_Instructions for the task:_
Repeat each of the entries below word for word, leaving out the pictures.

====================

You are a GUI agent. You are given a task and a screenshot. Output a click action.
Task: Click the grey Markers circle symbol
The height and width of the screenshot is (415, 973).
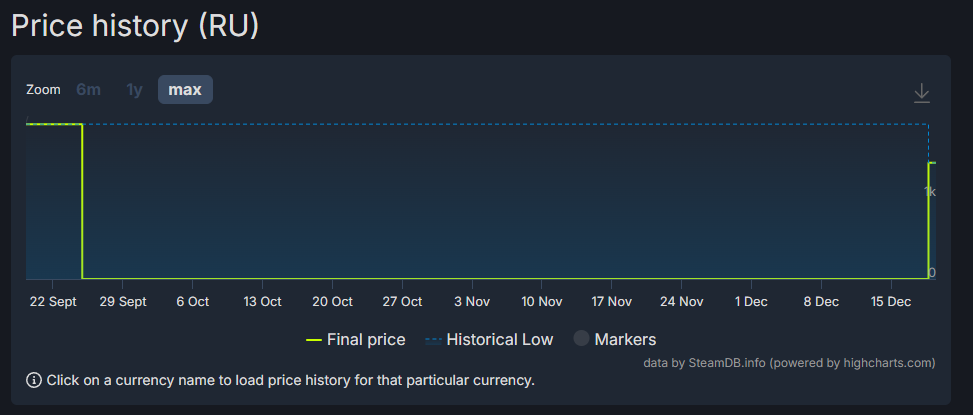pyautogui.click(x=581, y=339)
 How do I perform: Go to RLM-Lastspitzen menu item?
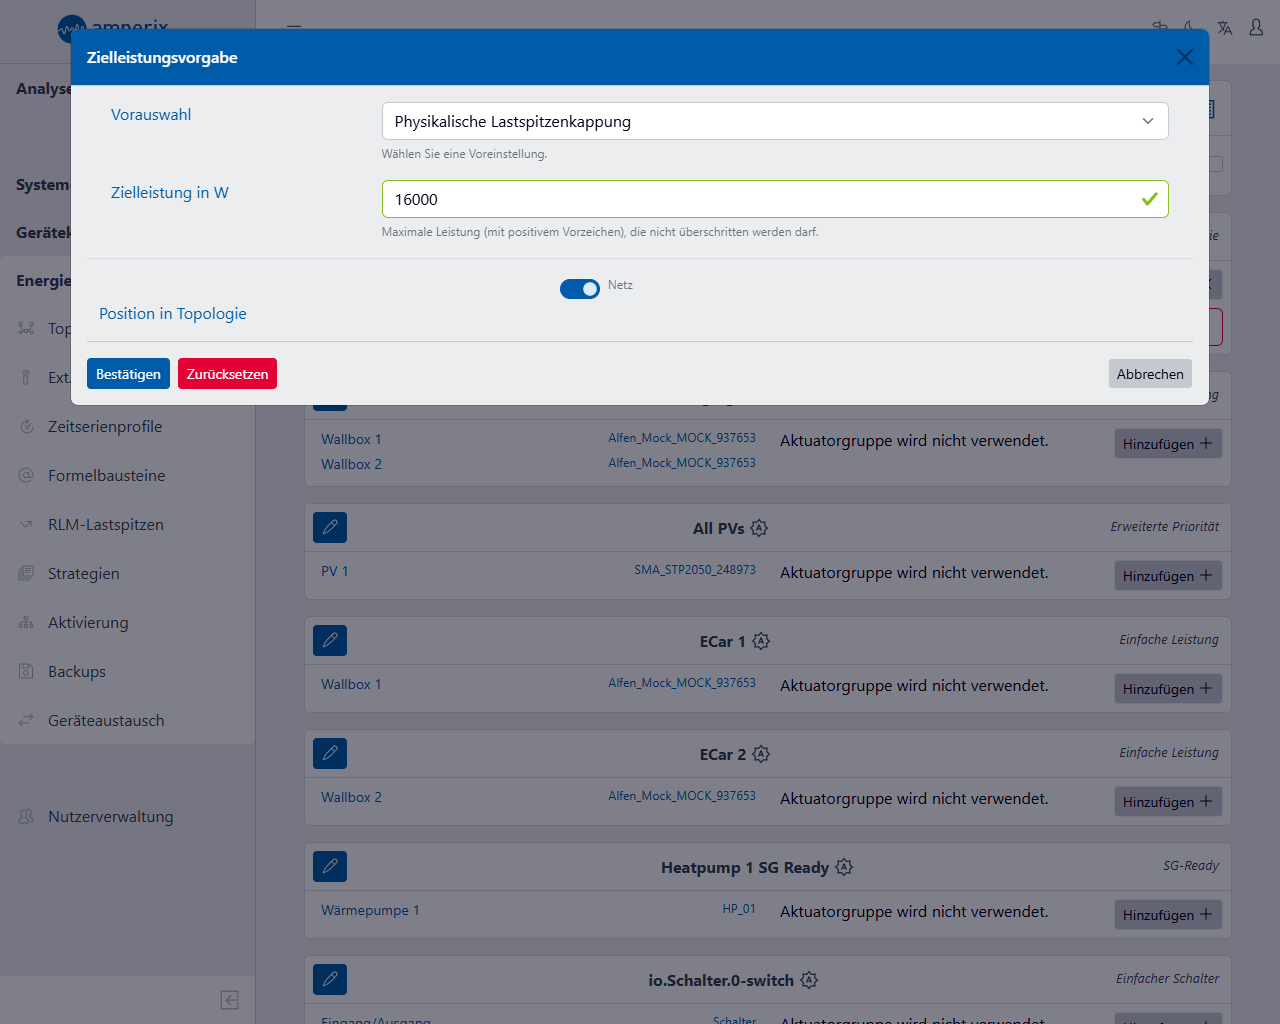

====================

_Correct result:_
You are a GUI agent. You are given a task and a screenshot. Output a click action.
Task: Click the grey Markers circle symbol
The height and width of the screenshot is (415, 973).
pyautogui.click(x=581, y=339)
 How do I perform: Go to RLM-Lastspitzen menu item?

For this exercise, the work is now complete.